STATED TASK 1
Quote the part of the mailing-list message that begins at the words "Re: gc notes" and stops after the words "it catches on.".

*** TEXT SHOWN ***

This is the mail archive of the guile@cygnus.com mailing list for the guile project.


Index Nav: [Date Index] [Subject Index] [Author Index] [Thread Index]
Message Nav: [Date Prev] [Date Next] [Thread Prev] [Thread Next]

Re: gc notes available


Jim Blandy <jimb@red-bean.com> writes:

> > > This will likely depend upon memory protection services in the host
> > > os, but any os that doesn't provide this probably isn't running
> > > guile in the first place. 
> > 
> > This is bad news for us, if it catches on.
> > 
> > We are putting guile to work in our router product, and that has no
> > fancy memory protection. Don't forget embedded systems, even if we are
> > only a few (one?) currently.
> 
> 
> Here's an excerpt from a message I just sent Greg Harvey.  I have some
> tentative problems with using memory protection:
> 
> -----
> 
> I actually think that memory protection will be much slower than doing it
> all in software.  Here are the steps involved in handling a page
> fault:
> 
>     1) The kernel gets the page fault, puts together a signal context,
>        and invokes the handler.

***

STATED TASK 2
In the rows, rewrite the lines beginning at the line that has "Screen dimensions: 352x182" and stopping after the one that has "Action: (60, 388)", replacing "Click" with "Press" and changing nothing else. Omit the pictures from your answer.

*** INPUT ***

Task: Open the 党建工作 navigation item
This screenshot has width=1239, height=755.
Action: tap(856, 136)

***
*** INPUT ***

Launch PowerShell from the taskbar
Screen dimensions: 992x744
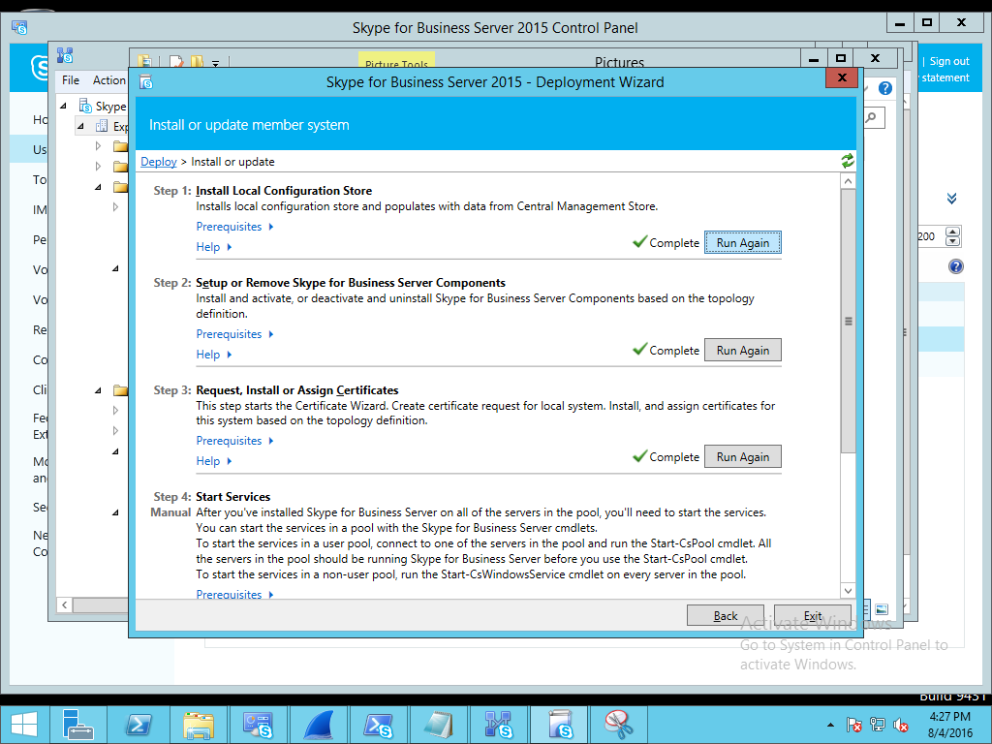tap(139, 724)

***
*** INPUT ***

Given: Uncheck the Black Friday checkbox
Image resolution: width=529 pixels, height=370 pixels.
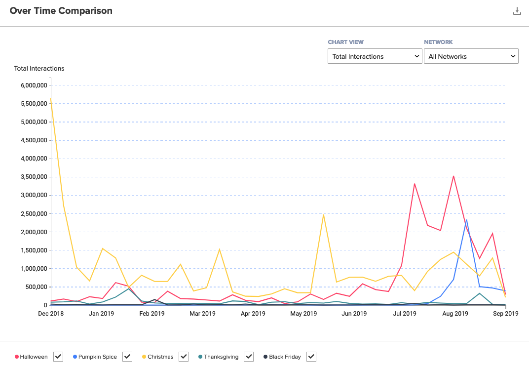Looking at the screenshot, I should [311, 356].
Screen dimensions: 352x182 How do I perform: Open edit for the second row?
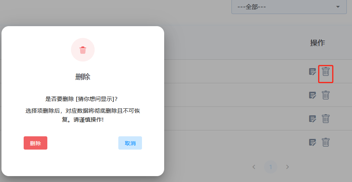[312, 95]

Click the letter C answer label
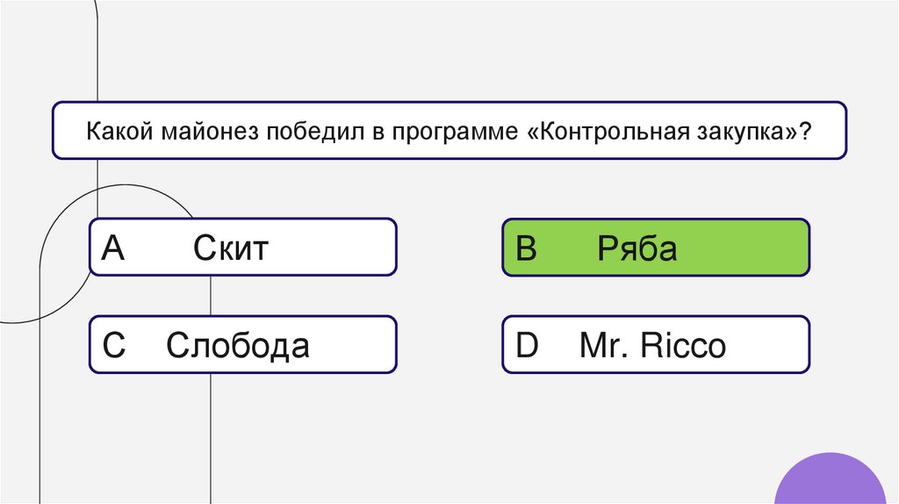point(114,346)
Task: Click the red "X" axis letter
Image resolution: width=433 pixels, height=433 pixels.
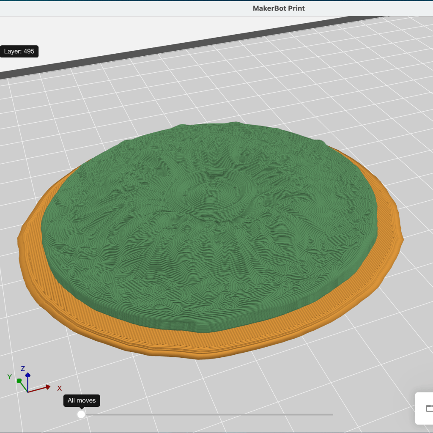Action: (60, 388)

***

FULL SOLUTION 1
Re: gc notes available


Jim Blandy <jimb@red-bean.com> writes:

> > > This will likely depend upon memory protection services in the host
> > > os, but any os that doesn't provide this probably isn't running
> > > guile in the first place. 
> > 
> > This is bad news for us, if it catches on.

FULL SOLUTION 2
Screen dimensions: 352x182 How do I perform: Open edit for the second row?
[312, 95]

Press the letter C answer label
point(114,346)
Task: Press the red "X" axis letter
Image resolution: width=433 pixels, height=433 pixels.
Action: (60, 388)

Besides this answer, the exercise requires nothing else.